• Goal A
The text on operators introduces notation in the sentence that begins "The graph, the domain, the range". List the objects named in that sentence, each with its notation.

• Text to read
************

Throughout this paper, \(\mathcal {H}\) is a Hilbert space endowed with inner product \(\langle \cdot ,\cdot \rangle\) and induced norm \(\Vert \cdot \Vert\). We abbreviate norm convergence of sequences in \(\mathcal {H}\) with \(\rightarrow\) and we use \(\rightharpoonup\) for weak convergence.

2.1 Operators

Given a nonempty set \(D\subseteq \mathcal {H}\), we denote by \(A:D\rightrightarrows \mathcal {H}\) a set-valued operator that maps any point \(x\in D\) to a set \(A(x)\subseteq \mathcal {H}\). In the case where A is single-valued we write \(A:D\rightarrow \mathcal {H}\). The graph, the domain, the range and the set of zeros of A, are denoted, respectively, by \({\text {gra}}A\), \({\text {dom}}A\), \({\text {ran}}A\) and \({\text {zer}}A\); i.e.,

$$\begin{aligned}&{\text {gra}}A:=\left\{ (x,u)\in \mathbb {R}^n\times \mathbb {R}^n : u\in A(x)\right\} ,\\&{\text {dom}}A:=\left\{ x\in \mathbb {R}^n : A(x)\ne \emptyset \right\} ,\\&{\text {ran}}A:=\left\{ x\in \mathbb {R}^n : x\in A(z) \text { for some } z\in \mathbb {R}^n \right\} \\&\text {and} \quad {\text {zer}}A:=\left\{ x\in \mathbb {R}^n : 0\in A(x)\right\} . \end{aligned}$$

The inverse of A, denoted by \(A^{-1}\), is the operator defined via its graph by \({\text {gra}}A^{-1}:=\{(u,x)\in \mathbb {R}^n \times \mathbb {R}^n: u\in A(x)\}\). We denote the identity mapping by \({\text {Id}}\).

************

• Data to use
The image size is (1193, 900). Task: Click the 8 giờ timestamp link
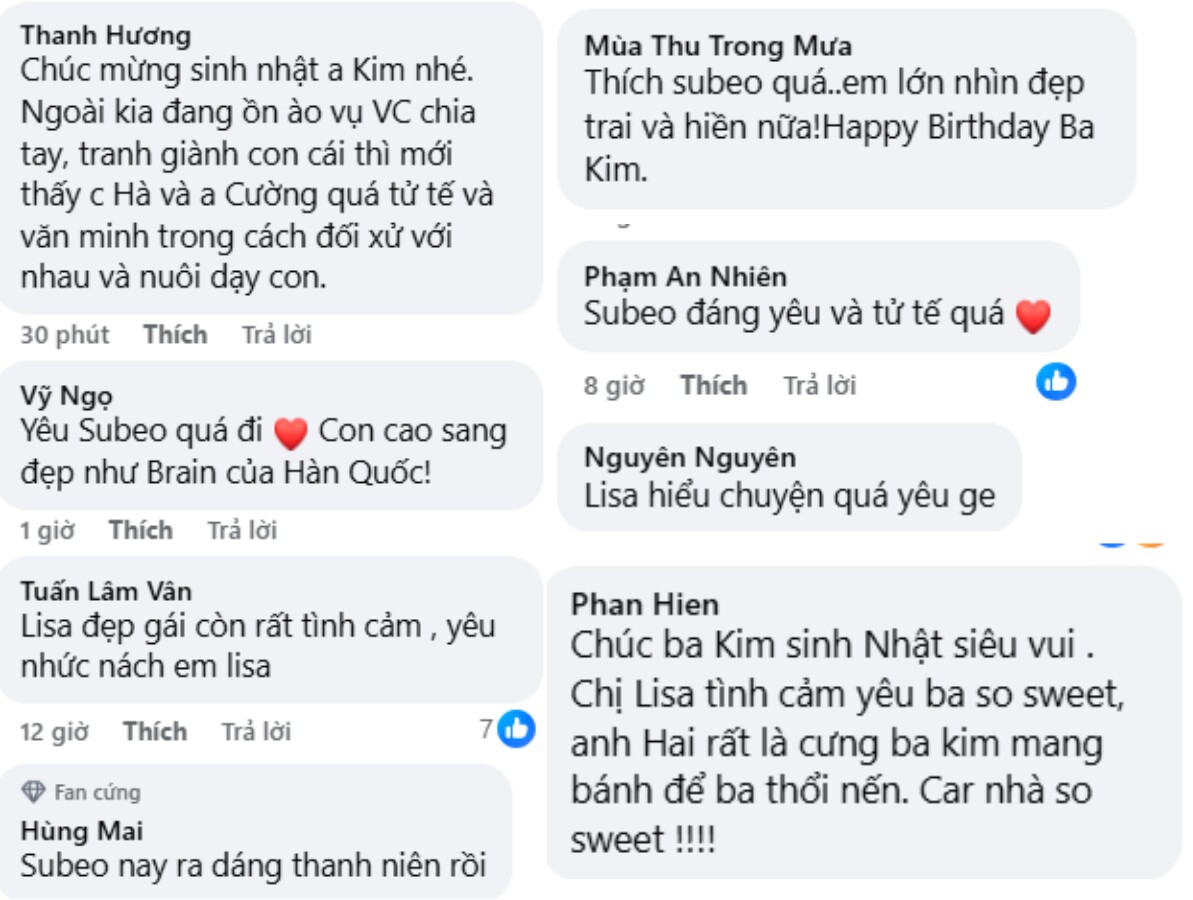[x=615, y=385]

************

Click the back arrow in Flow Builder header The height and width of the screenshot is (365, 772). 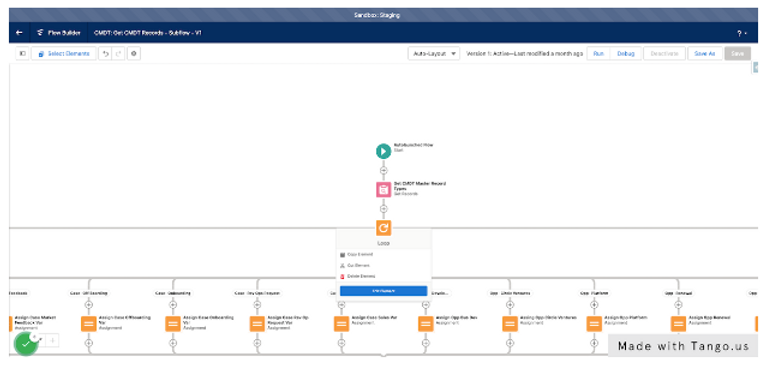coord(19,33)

************

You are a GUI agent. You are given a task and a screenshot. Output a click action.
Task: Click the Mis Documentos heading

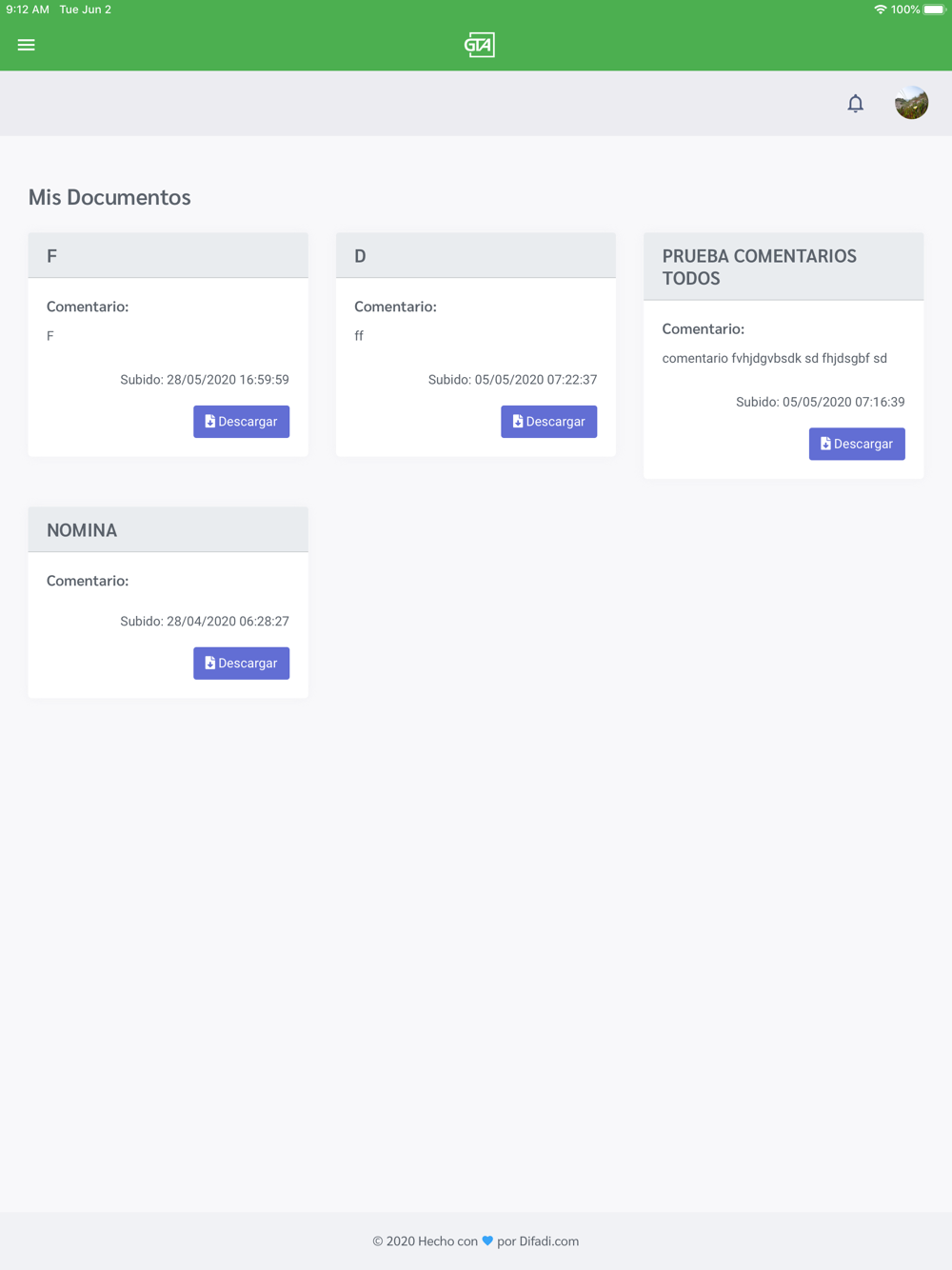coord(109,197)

************

• Goal B
In the records, copy the lines from the one containing "The image size" up to and including the one containing "[x=615, y=385]". Omit the pictures.

• Task response A
- graph: gra A
- domain: dom A
- range: ran A
- set of zeros: zer A

• Task response B
The image size is (1193, 900). Task: Click the 8 giờ timestamp link
[x=615, y=385]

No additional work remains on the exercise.